In summary, the Warburg effect describes the metabolic reprogramming observed in cancer cells, characterised by enhanced glycolysis and lactate production, even in the presence of oxygen. This metabolic shift is driven by genetic and signalling alterations and provides cancer cells with energy and molecular building blocks for growth.

There is an ongoing debate though why cancer cells switch their use of glucose as an energy resource from oxidative phosphorylation to glycolysis under aerobic conditions despite the significant reduction of around 18x loss of ATP generation. It was recently suggested that the level of cellular uptake of glucose and the initial generation of pyruvate as the main glycolytic metabolite that enters the oxidative phosphorylation process in mitochondria would lead to a saturation of mitochondrial activity [42]. So rather than suppression of oxidative phosphorylation the process of glycolysis would become the primary source of glucose breakdown due to mitochondrial overload. The data presented here indicates that upon PDE4D7 knockdown the process of oxidative phosphorylation is diminished by depletion of the respective hallmark genes and enrichment of the hypoxia hallmark which has been reported to turn on the glycolysis pathway (Fig. 6). The re-expression of PDE4D7 reverses this effect by depletion of the glycolysis hallmark gene set (Fig. 6) and induction of expression of all mitochondrial protein-coding genes. Therefore, we hypothesize that the level of PDE4D7 expression and activity provides a switch in prostate cancer cells to reprogramming energy metabolism that today has been recognised as one of the hallmarks of cancer [75].
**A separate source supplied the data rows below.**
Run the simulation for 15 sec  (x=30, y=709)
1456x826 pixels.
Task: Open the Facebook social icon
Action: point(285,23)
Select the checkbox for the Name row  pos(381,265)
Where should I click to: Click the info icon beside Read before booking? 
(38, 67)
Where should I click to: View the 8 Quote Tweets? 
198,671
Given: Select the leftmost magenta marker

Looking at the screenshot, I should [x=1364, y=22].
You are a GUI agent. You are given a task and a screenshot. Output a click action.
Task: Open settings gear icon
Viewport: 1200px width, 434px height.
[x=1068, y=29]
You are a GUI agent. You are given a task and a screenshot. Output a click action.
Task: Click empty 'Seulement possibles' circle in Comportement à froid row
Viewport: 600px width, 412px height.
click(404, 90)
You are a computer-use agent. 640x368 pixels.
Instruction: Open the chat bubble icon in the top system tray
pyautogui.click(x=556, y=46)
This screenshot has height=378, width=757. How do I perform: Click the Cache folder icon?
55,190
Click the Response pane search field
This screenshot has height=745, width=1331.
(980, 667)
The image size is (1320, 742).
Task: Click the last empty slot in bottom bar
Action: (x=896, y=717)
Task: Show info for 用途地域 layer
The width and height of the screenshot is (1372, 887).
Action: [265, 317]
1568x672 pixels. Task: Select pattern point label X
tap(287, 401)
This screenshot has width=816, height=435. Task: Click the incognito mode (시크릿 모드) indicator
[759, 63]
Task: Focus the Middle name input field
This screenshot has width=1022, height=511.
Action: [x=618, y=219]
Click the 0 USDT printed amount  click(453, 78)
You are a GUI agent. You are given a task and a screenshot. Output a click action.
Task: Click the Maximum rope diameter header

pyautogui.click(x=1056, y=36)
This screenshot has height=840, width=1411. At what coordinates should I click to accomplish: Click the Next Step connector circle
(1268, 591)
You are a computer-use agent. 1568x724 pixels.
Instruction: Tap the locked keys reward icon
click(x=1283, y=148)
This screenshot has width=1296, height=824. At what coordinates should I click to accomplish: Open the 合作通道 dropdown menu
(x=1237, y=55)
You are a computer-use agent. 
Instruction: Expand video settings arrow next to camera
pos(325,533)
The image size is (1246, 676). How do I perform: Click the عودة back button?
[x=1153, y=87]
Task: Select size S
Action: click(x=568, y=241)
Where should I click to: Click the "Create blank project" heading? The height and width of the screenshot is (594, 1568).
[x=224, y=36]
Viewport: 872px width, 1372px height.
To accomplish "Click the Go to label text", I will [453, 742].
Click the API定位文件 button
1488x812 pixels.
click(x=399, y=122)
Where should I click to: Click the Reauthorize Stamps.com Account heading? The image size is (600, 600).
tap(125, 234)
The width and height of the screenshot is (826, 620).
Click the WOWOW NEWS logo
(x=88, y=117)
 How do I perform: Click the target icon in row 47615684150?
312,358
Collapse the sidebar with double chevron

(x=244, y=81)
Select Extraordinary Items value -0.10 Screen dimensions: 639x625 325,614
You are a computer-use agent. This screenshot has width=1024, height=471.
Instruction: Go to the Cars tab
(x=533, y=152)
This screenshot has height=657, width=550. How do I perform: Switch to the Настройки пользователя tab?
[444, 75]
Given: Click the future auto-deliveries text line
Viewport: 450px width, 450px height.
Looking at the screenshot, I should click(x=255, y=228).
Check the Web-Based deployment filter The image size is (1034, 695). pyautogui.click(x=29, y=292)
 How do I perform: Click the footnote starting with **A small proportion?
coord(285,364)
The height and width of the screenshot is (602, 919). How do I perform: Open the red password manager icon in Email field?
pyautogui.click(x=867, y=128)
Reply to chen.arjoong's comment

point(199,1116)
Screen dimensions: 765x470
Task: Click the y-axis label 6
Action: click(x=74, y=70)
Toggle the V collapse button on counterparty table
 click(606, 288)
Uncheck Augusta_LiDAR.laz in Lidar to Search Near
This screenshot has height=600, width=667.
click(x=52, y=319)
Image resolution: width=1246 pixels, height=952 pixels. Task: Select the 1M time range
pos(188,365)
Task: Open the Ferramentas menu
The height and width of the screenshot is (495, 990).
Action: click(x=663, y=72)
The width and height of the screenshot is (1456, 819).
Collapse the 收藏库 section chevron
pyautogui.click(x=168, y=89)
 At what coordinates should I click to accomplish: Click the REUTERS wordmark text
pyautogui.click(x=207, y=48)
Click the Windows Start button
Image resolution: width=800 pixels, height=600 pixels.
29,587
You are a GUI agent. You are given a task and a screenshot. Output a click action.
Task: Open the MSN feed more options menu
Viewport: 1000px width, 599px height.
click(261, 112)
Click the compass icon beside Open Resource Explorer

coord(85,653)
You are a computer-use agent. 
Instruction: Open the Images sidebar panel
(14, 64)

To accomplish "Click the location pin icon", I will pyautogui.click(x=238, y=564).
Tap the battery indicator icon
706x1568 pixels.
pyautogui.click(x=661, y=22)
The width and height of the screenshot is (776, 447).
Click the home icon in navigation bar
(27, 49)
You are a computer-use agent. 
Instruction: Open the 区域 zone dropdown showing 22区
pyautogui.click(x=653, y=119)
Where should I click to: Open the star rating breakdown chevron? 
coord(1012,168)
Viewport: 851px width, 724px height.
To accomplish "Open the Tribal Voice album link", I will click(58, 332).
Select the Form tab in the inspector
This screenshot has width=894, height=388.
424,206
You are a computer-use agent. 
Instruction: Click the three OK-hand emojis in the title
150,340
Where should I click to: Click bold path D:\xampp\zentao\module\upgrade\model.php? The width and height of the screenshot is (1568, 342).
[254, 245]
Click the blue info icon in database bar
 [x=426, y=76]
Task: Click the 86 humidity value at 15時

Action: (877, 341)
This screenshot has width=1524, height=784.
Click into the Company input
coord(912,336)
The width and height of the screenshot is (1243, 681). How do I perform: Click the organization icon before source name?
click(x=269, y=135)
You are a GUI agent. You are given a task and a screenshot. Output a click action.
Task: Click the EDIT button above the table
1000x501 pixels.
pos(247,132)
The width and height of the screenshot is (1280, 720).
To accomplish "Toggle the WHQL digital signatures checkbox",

PDE4D7 re-expression or activation as a therapeutic avenue

We have shown through re-expression of PDE4D7 in the knockdown LNCaP cells via either transient DNA transfection or an inducible Tet-On system that we can not only restore a reduced growth phenotype but also re-sensitise cells to treatments such as enzalutamide and olaparib, highlighting the potential for manipulating PDE4D7 gene expression as a novel therapeutic avenue for PCa, independent of AR-targeting treatments.

In addition, using a PDE4 long-form activating compound which mimics PKA phosphorylation within the UCR1 domain [35], we can reactivate the residual PDE4D7 in PCa cells and hinder proliferation. Ultimately, our findings support the feasibility of either re-activation of PDE4D7 via compounds, or enhanced expression of PDE4D7 transcripts such as via gene therapy, as a new treatment for high-risk PCa patients to reduce tumour growth and overcome therapeutic resistance in the treatment of advanced PCa.

Conclusion

This study suggests that decreased PDE4D7 expression is associated with an aggressive PCa phenotype characterised by enhanced proliferation and therapeutic resistance. Knockdown of PDE4D7 in LNCaP cells led to reduced AR signalling, increased EMT, NED and DDR pathway alterations, partially replicating clinical findings. Tumours with low PDE4D7 expression may be at high risk for progressing towards NEPC and therapeutic resistance, suggesting caution in using potent androgen inhibitors. Targeting PDE4D7 or its downstream pathways may maintain cAMP signalling during ADT and provide a novel strategy for extending the period of androgen response in advanced PCa.